Put a pin in it
Oct. 10th, 2017 08:01 am![[personal profile]](https://www.dreamwidth.org/img/silk/identity/user.png)
I only bought one book in Nova Scotia, which is pretty disciplined for me. The book in question was Witchcraft: Tales, Beliefs, and Superstitions from the Maritimes by Clary Croft, which I bought at a museum gift shop in a historic house in Dartmouth, because that's how I do things (it was not, as far as we were told, a witch's house).
This book is not by Helen Creighton, who is apparently the No. 1 Canadian folklorist and the person whose books I should be buying, but Mr. Croft is her student and Witchcraft quotes her stuff extensively, so now I've got more reading material should I decided I need to learn all the Canadian folklore, which I will get right on after learning all the folklore from a bunch of other countries too.
The book is short and contains a lot of short tales about random supposed witchings in and around Nova Scotia, PEI, and New Brunswick. Most of the stories are from the 19th century or the earlier 20th century, but some legends go back much longer. People familiar with witch beliefs from any of the six main cultures that settled in the Maritimes or with Native American shamanistic beliefs will see some familiar stuff in the tales collected. A lot of reported instances of witchcraft have to do with people being suspected of hexing their neighbor's cows and other livestock, though mostly cows. Other stories are about people getting mysteriously sick, for a value of "mysteriously" that probably means "We hadn't invented good medical practices yet." Many of the ways of breaking spells fall into a couple of themes, some of which were pretty familiar to me—Bible-related stuff such as quotes or using the physical book as a protective talisman; blocking windows or doors with brooms or iron bars, burning stuff—but other types of cursebreaking that popped up over and over again I hadn't heard of before. Putting needles and pins into things was a big one; Maritime anti-witchcraft lore also seems to have a bit of a thing about using bottles of urine (sometimes from the bewitched human and sometimes from bewitched cows/horses/etc.; on some occasions, from the suspected witch). A widely held belief seems to be that when someone does a counter-spell to break a spell or out a witch, the witch will try to borrow or beg something from the person casting the counter-spell; if the witch is given what they ask for, the charm will be broken.

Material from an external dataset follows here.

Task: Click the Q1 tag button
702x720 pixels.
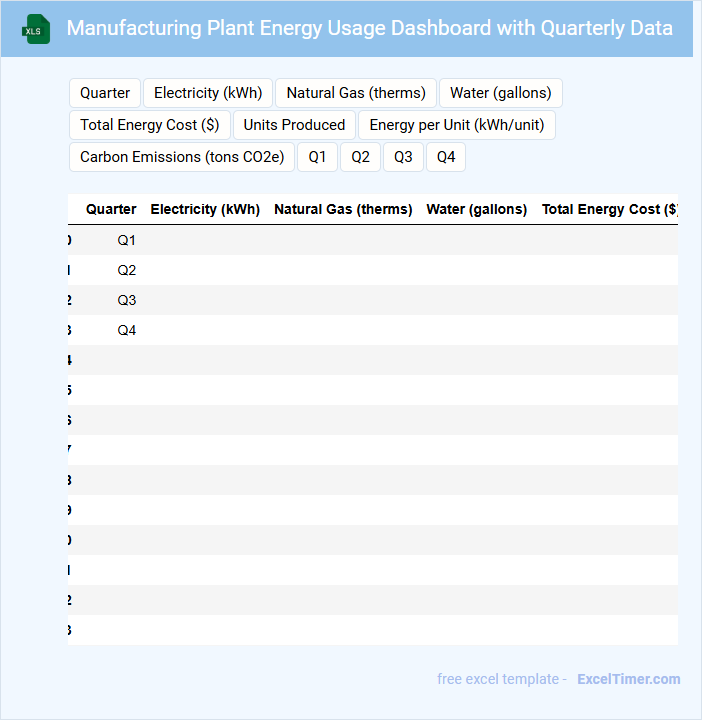Action: (317, 157)
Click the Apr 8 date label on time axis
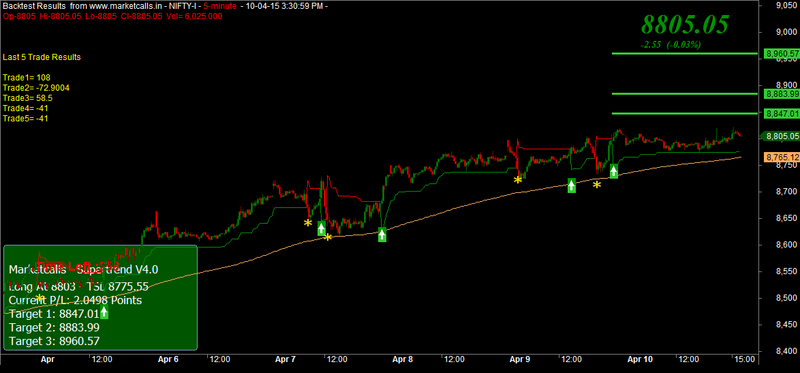The image size is (800, 373). (x=403, y=359)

A good number of the stories involve witches who are men; this is not enormously unusual, but it seemed to me like this collection had a higher proportion of male witches than one usually hears about.
Overall the book was an interesting look into a bunch of folklore I didn't know anything about, which is just what I wanted from it; it also seems like the kind of thing that will be fun to mine for writing ideas, which is a nice bonus.